Jeremy Donovan, the youth director at Trinity Church says the Hell House is ultimately about encountering the 'love of Jesus', but I have questions.
This may just be a whacky outlier even in US evangelicalism (it would never fly in the UK), but as a clearly established and quite successful event it demands to be challenged.
However well-intentioned, at its heart the Hell House appears to centre on a gospel pitch that relies on fiery damnation for its rhetorical spark. And theologically, this is a far more popular idea – that you can't preach Jesus until you've preached the terrifying hell he saves us from. Otherwise, why did Christ come? Skipping out on the eternal conscious torment awaiting unbelievers is just liberal weakness, say the hell-raisers.
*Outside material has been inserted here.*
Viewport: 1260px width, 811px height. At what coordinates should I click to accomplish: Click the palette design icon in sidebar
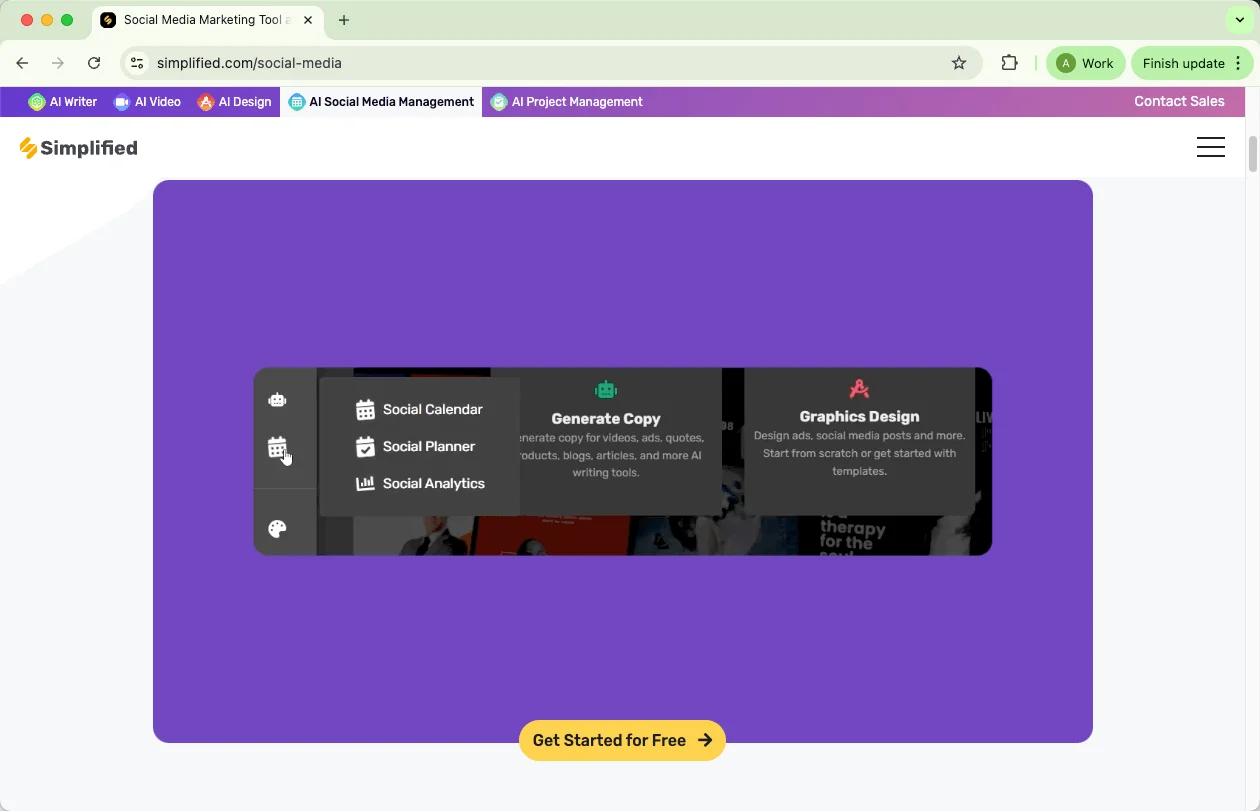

But you don't have to be a Rob Bell-adoring revisionist to think that's wrong. Did you know that in the entirety of Scripture, the words 'heaven' and 'hell' never appear in a verse together? And yet evangelical theology has ridden for decades on a rhetorical paradigm that says that life is about just that: choosing heaven or choosing hell. We're worthless, doomed sinners – but God punished Jesus so we can escape eternal judgement. That's a caricature, but one not far from what many promote.
The love of God, the restoration of all things, the cost of discipleship and the call of the Church to serve the world – these themes are often omitted from evangelical preaching. And that's tragic, because they really are essential to Scripture's story. Christ talked about hell, absolutely, but it wasn't just a scary set-up for his Gospel preach. And his gravest warnings of judgment came not for unbelievers but for the religious who claimed to be speaking for God.
And if Christians 'speaking for God' today end up terrifying outsiders with a mentally traumatic, emotionally abusive and theologically inaccurate picture of the Gospel – one more likely to deter them from faith than attract them to it – then woe unto them. The gospel literally means 'good news'. We should start preaching like it is.